The Company entered into a Separation Agreement with former Senior Vice
President Samuel A. Woodward on October 15, 1999 which provided a lump sum
payment of $312,000; payment of the 1999 incentive compensation bonus as if he
had stayed on the payroll through December 31, 1999; and continued vesting and
exercisability of outstanding stock options through October 15, 2000.
DEFINED BENEFIT PENSION PLAN
The Company and certain of its subsidiaries' officers participate in a
noncontributory, defined benefit pension plan. Such plan covers all regular
full-time and regular part-time office, clerical, sales, supervisory and
executive personnel of the Company and participating subsidiaries (excluding
directors who are not salaried employees) who are at least age 21, are employed
in the United States and are not otherwise covered by a pension plan under a
collective bargaining agreement. Pension plan benefits are calculated solely on
salaries and cash bonuses. Compensation reported in the Summary Compensation
Table includes amounts which are not covered compensation under the pension
plan. Participants are vested after five years of service.
A participant retiring at age 65 will receive an annual pension benefit
(single life basis) amounting to 1 2/3% of his final average annual compensation
paid in the five highest consecutive years of the participant's last ten
consecutive years of participation, multiplied by his total years of
participation, the sum of which is reduced by 50% of the amount of his primary
Social Security entitlement at retirement (prorated if participation is less
than 30 years). The pension of the highest-paid executive officers will probably
be reduced from the above formula because of ERISA limitations.
The following table sets forth the gross annual benefits (single life at
age 65), before deduction of the applicable primary Social Security offset
amount (a maximum of 50% of the participant's primary Social Security benefits
at 30 years of participation), payable upon retirement under the defined benefit
pension plan for specified remuneration and years of service classifications,
part of which may be paid pursuant to the supplemental retirement income
agreements discussed below:
PENSION VALUE TABLE
<TABLE>
<CAPTION>
YEARS OF SERVICE
---------------------------------------------------
ELIGIBLE REMUNERATION(1) 15 20 25 30 35
- ------------------------ ------- ------- ------- ------- -------
<S> <C> <C> <C> <C> <C>
200,000 50,000 66,650 83,350 100,000 116,650
225,000 56,250 75,000 93,750 112,500 131,250
250,000 62,500 83,350 104,150 125,000 145,850
300,000 75,000 100,000 125,000 150,000 175,000
350,000 87,500 116,650 145,850 175,000 204,150
400,000 100,000 133,350 166,650 200,000 233,350
450,000 112,500 150,000 187,500 225,000 262,500
500,000 125,000 166,650 208,350 250,000 291,650
550,000 137,500 183,350 229,150 275,000 320,850
600,000 150,000 200,000 250,000 300,000 350,000
650,000 162,500 216,650 270,850 325,000 379,150
700,000 175,000 233,350 291,650 350,000 408,350
750,000 187,500 250,000 312,500 375,000 437,500
800,000 200,000 266,650 333,350 400,000 466,650
850,000 212,500 283,350 354,150 425,000 495,850
</TABLE>
(1) Eligible Remuneration as used in this table is defined as final average
covered compensation (salary and annual bonus) for the five highest consecutive
years of the participant's last ten consecutive years of participation preceding
termination of employment under the plan.
-9-
<PAGE> 12
ERISA, as amended by subsequent legislation, limits covered compensation
under the pension plan to $160,000 in 1999 and imposes maximum annual benefit
limitations, which may cause a reduction in the pension payable under the
pension plan. The Company enters into nonqualified, unfunded supplemental
retirement income agreements with affected participants which are designed to
provide those benefits intended by the pension plan before application of the
legislative limitations.

▸ INFORMATION PROVIDED:
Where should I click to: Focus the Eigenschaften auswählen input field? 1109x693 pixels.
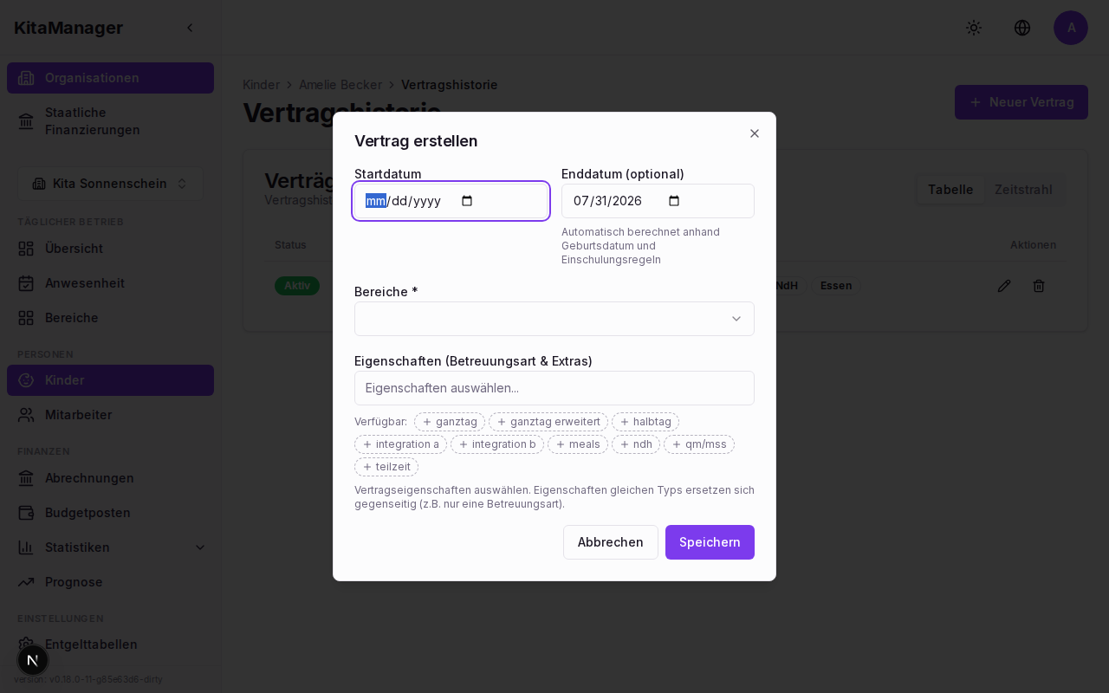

▸ WHAT TO WORK ON:
1 > Answer from the pension plan excerpt:
(a) What lump sum payment did the Separation Agreement with Samuel A. Woodward provide?
(b) After how many years of service are participants vested?
(c) To what amount did ERISA limit covered compensation under the pension plan in 1999?
2 > Extract everything in the pension plan excerpt from "A participant retiring" down to "of ERISA limitations.".
Rely only on the pension plan excerpt, not the listing.

▸ SOLUTIONS BELOW:
1 >
(a) $312,000
(b) Five years
(c) $160,000

2 >
A participant retiring at age 65 will receive an annual pension benefit
(single life basis) amounting to 1 2/3% of his final average annual compensation
paid in the five highest consecutive years of the participant's last ten
consecutive years of participation, multiplied by his total years of
participation, the sum of which is reduced by 50% of the amount of his primary
Social Security entitlement at retirement (prorated if participation is less
than 30 years). The pension of the highest-paid executive officers will probably
be reduced from the above formula because of ERISA limitations.